--- Extract to read ---
- Original cinema poster
- Directed by: Philip Leacock
- Screenplay by: John Wooldridge Robert Westerby
- Story by: John Wooldridge
- Produced by: Aubrey Baring Maxwell Setton
- Starring: Dirk Bogarde Ian Hunter Dinah Sheridan
- Cinematography: Stephen Dade
- Edited by: V. Sagovsky
- Music by: John Wooldridge
- Production companies: Mayflower Productions British Lion
- Distributed by: British Lion Films (UK)
- Release date: 17 February 1953 (UK);
- Running time: 96 minutes
- Country: United Kingdom
- Language: English
- Budget: £125,689

= Appointment in London =

1953 British film by Philip Leacock

Appointment in London (known as Raiders in the Sky in the U.S.) is a 1953 British war film set during the Second World War and starring Dirk Bogarde. The film was directed by Philip Leacock and based on a story by John Wooldridge, who as an RAF bomber pilot flew 108 operational sorties over Europe. Wooldridge, who after the war established himself as a successful film composer before his untimely death in a car accident, also wrote the film score and participated in writing the screenplay for Appointment in London.

Appointment in London is set in an RAF Bomber Command squadron during 1943 and tells of a wing commander's attempt to finish his third and final tour of 30 operations. A sub-plot involves his relationship with a widowed Wren in whom an American observer attached to his airfield is also interested.

--- Recorded information ---
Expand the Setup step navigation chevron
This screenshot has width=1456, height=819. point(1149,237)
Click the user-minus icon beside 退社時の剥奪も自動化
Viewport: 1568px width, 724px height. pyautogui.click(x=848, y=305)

--- Problem description ---
Copy from the Appointment in London text, starting at "- Release date: 17" and ending at "Appointment in London.". Work only from the Appointment in London text for what comes next.

--- Exercise answer ---
- Release date: 17 February 1953 (UK);
- Running time: 96 minutes
- Country: United Kingdom
- Language: English
- Budget: £125,689

= Appointment in London =

1953 British film by Philip Leacock

Appointment in London (known as Raiders in the Sky in the U.S.) is a 1953 British war film set during the Second World War and starring Dirk Bogarde. The film was directed by Philip Leacock and based on a story by John Wooldridge, who as an RAF bomber pilot flew 108 operational sorties over Europe. Wooldridge, who after the war established himself as a successful film composer before his untimely death in a car accident, also wrote the film score and participated in writing the screenplay for Appointment in London.